運転していて信号待ちの列の後に徐行しながら近づいて行った時、反対側の歩道をゆっくりと、しかも可也アンバランスな歩き方の杖をついたお年寄りがやってきた。リハビリの為か、歩道に面してコンビニがあったので買い物に来たのかも知れない。視野のやや前方までお年寄りが来た時、突然杖を持った手もろとも両手で空中を掻くような仕草をしたかと思うと腰からやや後ろにストンとお尻から転んでしまった。ええっと思った瞬間信号が青に変わり車が流れ出してしまった。気になりながらバックミラーで眺めていると必死に起き上ろうとしているが上手く立てない。歩道に人通りは無い。車を止めて様子を見に駆け寄ろうかと思ったが、後続の車が接近しており、しかもかなり広い交差点の中である。
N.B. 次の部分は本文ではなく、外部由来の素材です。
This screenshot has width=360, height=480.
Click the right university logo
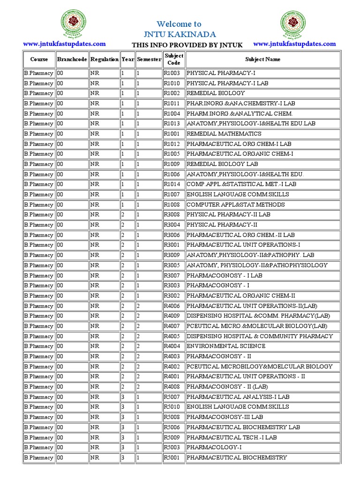[x=294, y=24]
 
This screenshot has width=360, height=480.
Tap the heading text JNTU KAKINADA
[x=180, y=34]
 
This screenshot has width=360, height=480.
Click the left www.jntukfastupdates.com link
[x=64, y=44]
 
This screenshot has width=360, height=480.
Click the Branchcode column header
[x=72, y=60]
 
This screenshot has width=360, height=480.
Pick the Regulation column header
[x=104, y=60]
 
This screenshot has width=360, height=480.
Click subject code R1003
[x=172, y=73]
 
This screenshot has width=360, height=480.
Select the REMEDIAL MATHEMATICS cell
[x=224, y=134]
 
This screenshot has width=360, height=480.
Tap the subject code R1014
[x=172, y=184]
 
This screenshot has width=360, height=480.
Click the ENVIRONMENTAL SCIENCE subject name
[x=226, y=346]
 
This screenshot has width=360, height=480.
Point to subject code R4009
[x=172, y=315]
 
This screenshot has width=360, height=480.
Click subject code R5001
[x=172, y=458]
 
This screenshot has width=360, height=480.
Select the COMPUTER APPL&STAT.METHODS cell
[x=235, y=204]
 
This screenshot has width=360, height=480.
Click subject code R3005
[x=172, y=265]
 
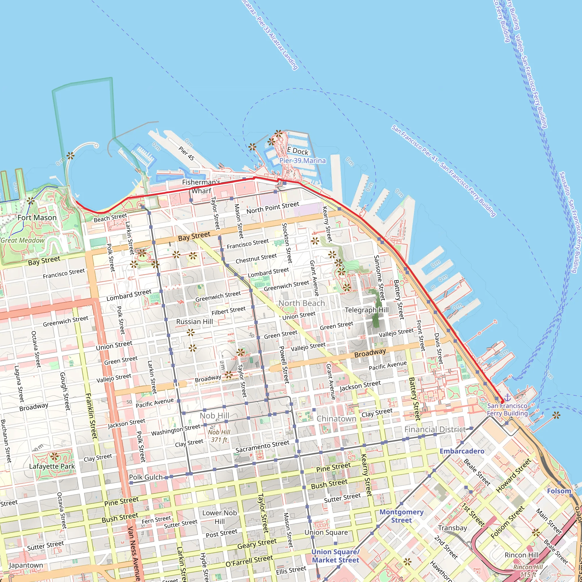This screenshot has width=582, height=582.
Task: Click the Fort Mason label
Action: tap(37, 217)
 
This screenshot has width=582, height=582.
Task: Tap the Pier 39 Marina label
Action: tap(302, 161)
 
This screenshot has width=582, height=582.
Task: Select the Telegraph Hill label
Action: tap(367, 310)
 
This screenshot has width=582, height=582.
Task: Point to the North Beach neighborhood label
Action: tap(302, 303)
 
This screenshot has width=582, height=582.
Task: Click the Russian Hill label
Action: tap(194, 322)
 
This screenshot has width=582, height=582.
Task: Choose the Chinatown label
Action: tap(336, 419)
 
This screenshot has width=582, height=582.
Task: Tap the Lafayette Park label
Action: tap(52, 466)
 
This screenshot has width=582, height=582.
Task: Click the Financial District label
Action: tap(435, 429)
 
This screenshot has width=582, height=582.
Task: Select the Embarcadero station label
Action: tap(462, 451)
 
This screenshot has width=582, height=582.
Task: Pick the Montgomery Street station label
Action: tap(401, 516)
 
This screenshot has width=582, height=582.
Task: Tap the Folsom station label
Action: tap(559, 491)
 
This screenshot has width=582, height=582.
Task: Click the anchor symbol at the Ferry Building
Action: tap(508, 398)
少し離れたところまで走ると車間も空いてきたので止まれないことは無い。しかし、路肩に停めて走って引き返しても5分くらいは掛るだろう。カーブに差し掛かっておりお年寄りの姿はバックミラーで確認はできない。もし大変なことになっていれば後続の誰かが駆け付けるだろうし、コンビニの店員が見つけて出て来たかも知れない。振り切って走ってしまった。暫くは救急車のサイレンの音に耳を澄ましていたがそれも聞こえない。勝手に大丈夫だろう、あそこは警察所も近いと思って自分を納得させてしまった。本当はハザードを点けて緊急停車し、駆け寄るべきだったのだろうが本当に悪い事をしてしまった。
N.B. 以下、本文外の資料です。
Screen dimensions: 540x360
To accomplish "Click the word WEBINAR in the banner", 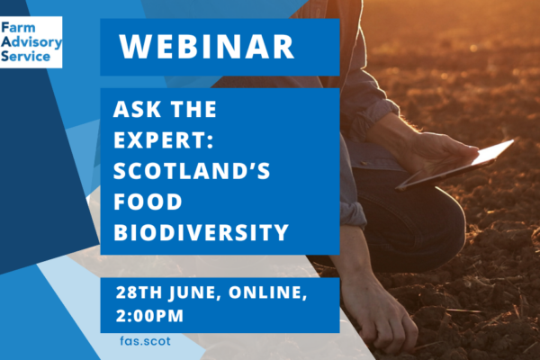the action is pyautogui.click(x=207, y=47).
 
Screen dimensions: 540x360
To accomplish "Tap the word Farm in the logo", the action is pyautogui.click(x=18, y=28).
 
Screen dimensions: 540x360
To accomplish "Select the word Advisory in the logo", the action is pyautogui.click(x=32, y=42).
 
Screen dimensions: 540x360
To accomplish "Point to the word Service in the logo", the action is pyautogui.click(x=25, y=56).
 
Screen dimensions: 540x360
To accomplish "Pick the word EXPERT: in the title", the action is pyautogui.click(x=164, y=140).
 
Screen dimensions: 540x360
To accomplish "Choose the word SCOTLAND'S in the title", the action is pyautogui.click(x=192, y=170).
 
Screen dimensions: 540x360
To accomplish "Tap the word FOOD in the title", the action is pyautogui.click(x=148, y=202).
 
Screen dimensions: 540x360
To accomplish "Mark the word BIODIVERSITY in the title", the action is pyautogui.click(x=201, y=232).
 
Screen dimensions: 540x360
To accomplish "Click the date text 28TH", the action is pyautogui.click(x=140, y=292).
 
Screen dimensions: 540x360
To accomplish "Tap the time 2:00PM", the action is pyautogui.click(x=149, y=316).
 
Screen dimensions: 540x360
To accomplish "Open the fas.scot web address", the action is pyautogui.click(x=145, y=341).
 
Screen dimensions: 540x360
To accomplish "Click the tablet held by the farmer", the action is pyautogui.click(x=454, y=165).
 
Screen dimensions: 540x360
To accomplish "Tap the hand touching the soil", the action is pyautogui.click(x=382, y=316).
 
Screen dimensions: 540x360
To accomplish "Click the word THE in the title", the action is pyautogui.click(x=194, y=109).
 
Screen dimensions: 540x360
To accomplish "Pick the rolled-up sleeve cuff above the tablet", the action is pyautogui.click(x=375, y=117).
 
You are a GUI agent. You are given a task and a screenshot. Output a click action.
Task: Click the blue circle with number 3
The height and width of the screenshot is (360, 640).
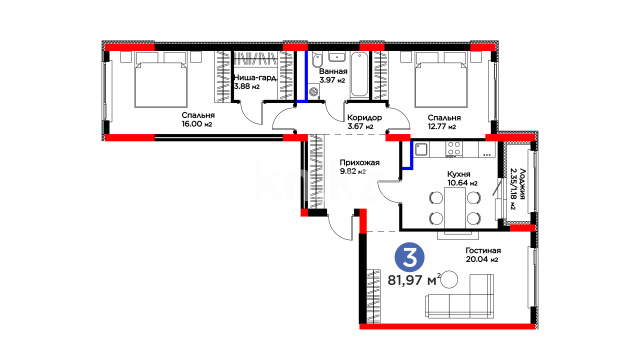[409, 258]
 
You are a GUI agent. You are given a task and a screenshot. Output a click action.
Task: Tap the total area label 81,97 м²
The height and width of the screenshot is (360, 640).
[414, 280]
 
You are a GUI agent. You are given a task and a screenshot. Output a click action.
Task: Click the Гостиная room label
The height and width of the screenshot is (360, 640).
[483, 250]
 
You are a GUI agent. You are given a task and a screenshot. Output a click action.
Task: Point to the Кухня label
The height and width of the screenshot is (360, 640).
[459, 174]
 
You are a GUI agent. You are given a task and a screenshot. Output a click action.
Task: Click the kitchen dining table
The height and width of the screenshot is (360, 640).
[455, 208]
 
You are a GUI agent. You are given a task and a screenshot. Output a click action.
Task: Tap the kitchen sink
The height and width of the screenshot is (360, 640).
[421, 149]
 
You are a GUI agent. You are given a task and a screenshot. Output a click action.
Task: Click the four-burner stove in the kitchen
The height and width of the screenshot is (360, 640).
[454, 149]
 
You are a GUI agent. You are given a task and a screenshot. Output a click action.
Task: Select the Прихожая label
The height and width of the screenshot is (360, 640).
[360, 162]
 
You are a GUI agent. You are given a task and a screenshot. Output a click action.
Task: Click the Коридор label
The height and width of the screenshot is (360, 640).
[364, 118]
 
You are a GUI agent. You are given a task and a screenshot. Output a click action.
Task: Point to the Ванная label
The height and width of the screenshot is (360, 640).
[333, 71]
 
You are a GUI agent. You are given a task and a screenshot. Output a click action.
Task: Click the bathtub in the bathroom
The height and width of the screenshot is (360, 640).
[359, 75]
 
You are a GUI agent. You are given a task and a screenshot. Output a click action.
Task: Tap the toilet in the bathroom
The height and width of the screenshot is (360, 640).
[317, 60]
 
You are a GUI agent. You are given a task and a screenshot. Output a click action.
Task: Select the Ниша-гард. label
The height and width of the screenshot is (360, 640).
[256, 78]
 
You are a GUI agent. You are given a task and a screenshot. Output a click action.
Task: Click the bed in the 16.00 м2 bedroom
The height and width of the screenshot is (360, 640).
[161, 80]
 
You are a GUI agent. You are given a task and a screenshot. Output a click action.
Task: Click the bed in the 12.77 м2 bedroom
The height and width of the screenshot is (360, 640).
[441, 80]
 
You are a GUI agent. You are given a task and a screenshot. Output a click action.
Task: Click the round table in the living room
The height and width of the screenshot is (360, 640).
[449, 279]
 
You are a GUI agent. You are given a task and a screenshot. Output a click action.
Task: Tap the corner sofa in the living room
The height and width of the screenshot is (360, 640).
[460, 296]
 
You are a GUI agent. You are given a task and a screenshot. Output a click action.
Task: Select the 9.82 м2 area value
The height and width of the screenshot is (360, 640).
[353, 171]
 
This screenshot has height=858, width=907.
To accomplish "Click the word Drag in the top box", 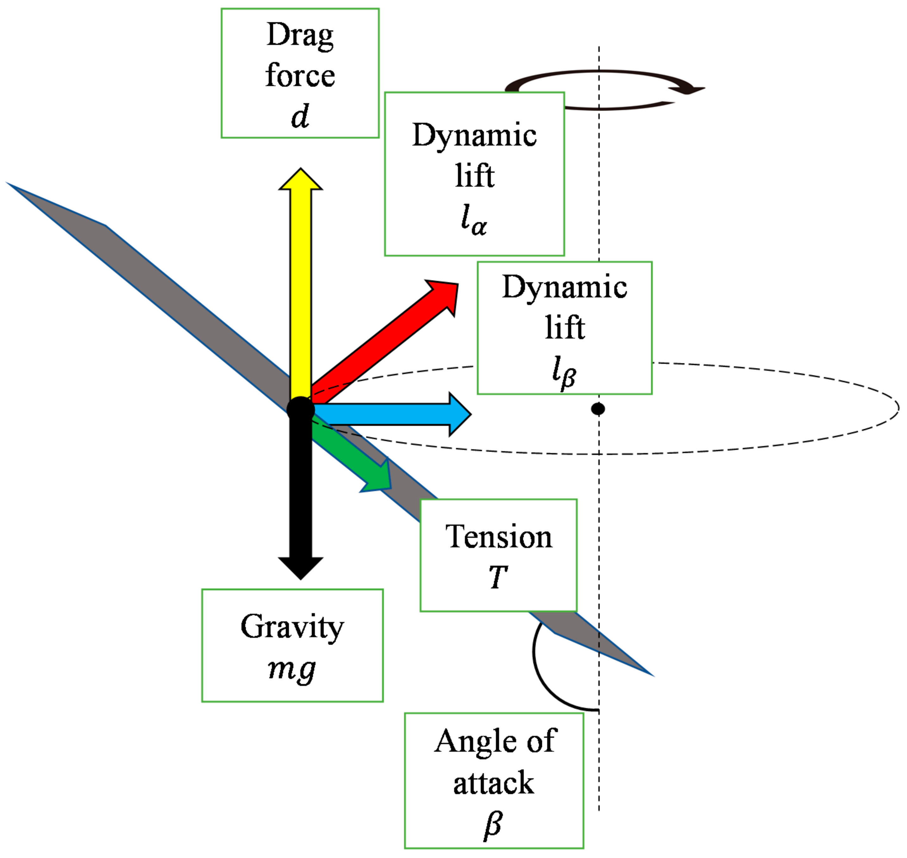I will pos(300,36).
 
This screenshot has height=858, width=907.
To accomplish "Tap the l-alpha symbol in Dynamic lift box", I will pos(473,220).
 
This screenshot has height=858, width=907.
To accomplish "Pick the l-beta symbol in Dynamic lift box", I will pos(564,372).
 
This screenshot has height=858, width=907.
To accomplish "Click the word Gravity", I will pos(292,627).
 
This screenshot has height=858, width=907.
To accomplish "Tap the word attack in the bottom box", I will pos(493,783).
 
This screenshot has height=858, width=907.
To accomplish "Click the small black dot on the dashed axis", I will pos(598,409).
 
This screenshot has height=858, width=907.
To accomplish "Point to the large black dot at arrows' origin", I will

イザと言うときどんな行動が取れるかはその人を知る上で重要である。随分昔のことだが部下の二人が一本道の農道を走っていた時、目の前に横転した車が道を塞いでいた。近づくとガソリンが漏れ出しており、中には運転主が閉じ込められていたとのこと。歳上の男がアブネエ直ぐ引っ張り出そうと運転主を掴むと、若い方が、爆発するかも知れないからこっちが危ない、と言って車から離れた。歳上の方は、爆発する前に助け出すんだと必死に引っ張って助け出したとのこと。幸い火災にならなかったようだが、結局若い方は遠くから心配そうに眺めていたとのこと。歳上のこの男は総務の所属であり、浅草生まれのちゃきちゃきの江戸っ子で、普段は口うるさいので煙たがられていた。私は生一本で悪気の無い愚直な性格は分かっていたし、何よりも自己という考えが一切無いのは総務にピッタリだと可愛がっていた。若い方は地方の大学出だが当時珍しい修士を出て居た。技術者としても結構優秀で将来はリーダーになるものと思われていた。どちらも部下ではあったが周りの評判は口うるさいのと、優秀なエンジニアと言う事で違っていた。
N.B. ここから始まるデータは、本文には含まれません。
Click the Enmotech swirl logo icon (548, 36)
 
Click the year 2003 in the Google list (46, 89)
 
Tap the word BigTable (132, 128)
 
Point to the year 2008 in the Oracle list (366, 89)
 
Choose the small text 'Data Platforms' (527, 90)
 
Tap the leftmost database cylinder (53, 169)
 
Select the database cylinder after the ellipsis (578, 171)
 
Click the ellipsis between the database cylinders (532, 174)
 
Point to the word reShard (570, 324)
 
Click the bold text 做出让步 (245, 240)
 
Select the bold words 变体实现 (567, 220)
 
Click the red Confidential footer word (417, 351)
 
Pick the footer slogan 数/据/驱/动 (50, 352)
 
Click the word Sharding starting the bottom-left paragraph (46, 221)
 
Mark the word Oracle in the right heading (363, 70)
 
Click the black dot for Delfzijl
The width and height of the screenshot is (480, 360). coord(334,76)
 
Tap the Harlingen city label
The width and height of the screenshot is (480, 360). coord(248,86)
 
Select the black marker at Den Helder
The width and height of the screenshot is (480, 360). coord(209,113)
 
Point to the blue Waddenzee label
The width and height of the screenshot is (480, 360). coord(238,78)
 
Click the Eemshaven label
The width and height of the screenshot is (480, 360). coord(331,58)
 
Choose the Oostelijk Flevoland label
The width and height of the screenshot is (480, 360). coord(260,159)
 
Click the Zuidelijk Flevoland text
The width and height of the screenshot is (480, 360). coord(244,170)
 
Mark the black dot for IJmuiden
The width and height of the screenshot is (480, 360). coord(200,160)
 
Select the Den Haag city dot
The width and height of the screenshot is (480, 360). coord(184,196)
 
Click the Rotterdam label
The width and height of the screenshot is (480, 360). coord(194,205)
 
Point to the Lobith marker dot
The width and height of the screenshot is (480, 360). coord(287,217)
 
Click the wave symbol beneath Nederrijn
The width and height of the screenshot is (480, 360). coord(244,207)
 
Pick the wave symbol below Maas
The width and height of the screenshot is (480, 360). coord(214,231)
二人とも10年以上部下であったが、歳上の方は請われて子会社に移った。若い方は同じ職場に留まったが、こちらの方が転勤とかでバラバラになった。離れて10年くらい経った頃、総務の若い子の結婚式で偶然歳上の方と出会った。新郎の直接の上司であった彼は私を見つけて、来ていたんですかと感極まって今にも泣きそうになっていた。仕事では口うるさいがあまり私事は話さないどちらかと言うと普段は無口の男である。この時も元気でしたかと一言の後が続かなかったが、涙を流さんばかりの感動(感傷か)は十分伝わってきた。こちらから新しい職場の10年がどうだったとか切り出すと、私なんかが出来る事は知れてますよ。××さんの活躍は噂では聞いてました、とこちらを持ちあげる。式の後も明日仕事があると言って別れを惜しんでいることありありで帰って行った。多分昔のこととか話したかったのだろう。若い方の部下にも時々会う機会があったが、近寄っては来ない。また何か叱られるかも知れないというトラウマだったのだろうか。もう十分優しくなっているのに。残念ながら彼はリーダーとなって人望を集めるには至らなかった。不器用で痩せ我慢で愚直な江戸っ子気質は今でも好きである。愛すべき不器用さは私にとって人を見る時の重要な人徳である。